▸ Instructions for the task
Update the entries below by replacing every "GUI agent" with "screen agent", leaving everything else unchanged.

▸ Records provided
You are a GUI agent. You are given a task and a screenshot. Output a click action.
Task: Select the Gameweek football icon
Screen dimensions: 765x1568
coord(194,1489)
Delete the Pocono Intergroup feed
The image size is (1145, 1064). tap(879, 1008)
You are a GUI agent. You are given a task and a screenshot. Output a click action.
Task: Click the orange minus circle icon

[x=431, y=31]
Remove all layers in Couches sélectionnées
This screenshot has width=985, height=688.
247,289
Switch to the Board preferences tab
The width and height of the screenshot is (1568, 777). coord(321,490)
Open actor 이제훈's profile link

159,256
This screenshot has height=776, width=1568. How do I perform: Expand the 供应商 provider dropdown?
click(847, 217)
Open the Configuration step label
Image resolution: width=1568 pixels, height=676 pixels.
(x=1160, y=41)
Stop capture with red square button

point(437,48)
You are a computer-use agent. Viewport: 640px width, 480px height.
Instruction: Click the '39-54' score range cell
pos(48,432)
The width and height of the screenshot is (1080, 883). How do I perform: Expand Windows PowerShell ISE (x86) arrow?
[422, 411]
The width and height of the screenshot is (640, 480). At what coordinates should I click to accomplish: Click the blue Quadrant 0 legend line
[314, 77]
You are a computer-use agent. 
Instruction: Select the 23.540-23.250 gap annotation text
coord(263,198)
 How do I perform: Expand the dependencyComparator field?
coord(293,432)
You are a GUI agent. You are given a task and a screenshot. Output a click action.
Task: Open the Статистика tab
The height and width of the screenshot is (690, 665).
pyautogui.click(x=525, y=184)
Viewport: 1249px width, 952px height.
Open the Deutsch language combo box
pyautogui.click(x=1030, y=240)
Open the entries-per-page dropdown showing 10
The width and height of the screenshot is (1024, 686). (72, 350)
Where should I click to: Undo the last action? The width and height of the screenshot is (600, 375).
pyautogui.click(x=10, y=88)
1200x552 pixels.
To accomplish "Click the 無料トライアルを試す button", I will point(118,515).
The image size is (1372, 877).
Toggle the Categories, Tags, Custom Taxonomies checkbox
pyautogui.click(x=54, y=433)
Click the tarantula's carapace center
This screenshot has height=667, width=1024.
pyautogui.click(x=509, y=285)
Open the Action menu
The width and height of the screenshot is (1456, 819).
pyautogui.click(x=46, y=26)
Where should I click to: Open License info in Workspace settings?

▸ Answer to this exercise
You are a screen agent. You are given a task and a screenshot. Output a click action.
Task: Select the Gameweek football icon
Screen dimensions: 765x1568
coord(194,1489)
Delete the Pocono Intergroup feed
The image size is (1145, 1064). tap(879, 1008)
You are a screen agent. You are given a task and a screenshot. Output a click action.
Task: Click the orange minus circle icon

[x=431, y=31]
Remove all layers in Couches sélectionnées
This screenshot has width=985, height=688.
247,289
Switch to the Board preferences tab
The width and height of the screenshot is (1568, 777). coord(321,490)
Open actor 이제훈's profile link

159,256
This screenshot has height=776, width=1568. How do I perform: Expand the 供应商 provider dropdown?
click(847, 217)
Open the Configuration step label
Image resolution: width=1568 pixels, height=676 pixels.
(x=1160, y=41)
Stop capture with red square button

point(437,48)
You are a computer-use agent. Viewport: 640px width, 480px height.
Instruction: Click the '39-54' score range cell
pos(48,432)
The width and height of the screenshot is (1080, 883). How do I perform: Expand Windows PowerShell ISE (x86) arrow?
[422, 411]
The width and height of the screenshot is (640, 480). At what coordinates should I click to accomplish: Click the blue Quadrant 0 legend line
[314, 77]
You are a computer-use agent. 
Instruction: Select the 23.540-23.250 gap annotation text
coord(263,198)
 How do I perform: Expand the dependencyComparator field?
coord(293,432)
You are a screen agent. You are given a task and a screenshot. Output a click action.
Task: Open the Статистика tab
The height and width of the screenshot is (690, 665).
pyautogui.click(x=525, y=184)
Viewport: 1249px width, 952px height.
Open the Deutsch language combo box
pyautogui.click(x=1030, y=240)
Open the entries-per-page dropdown showing 10
The width and height of the screenshot is (1024, 686). (72, 350)
Where should I click to: Undo the last action? The width and height of the screenshot is (600, 375).
pyautogui.click(x=10, y=88)
1200x552 pixels.
To accomplish "Click the 無料トライアルを試す button", I will point(118,515).
The image size is (1372, 877).
Toggle the Categories, Tags, Custom Taxonomies checkbox
pyautogui.click(x=54, y=433)
Click the tarantula's carapace center
This screenshot has height=667, width=1024.
pyautogui.click(x=509, y=285)
Open the Action menu
The width and height of the screenshot is (1456, 819).
pyautogui.click(x=46, y=26)
Where should I click to: Open License info in Workspace settings?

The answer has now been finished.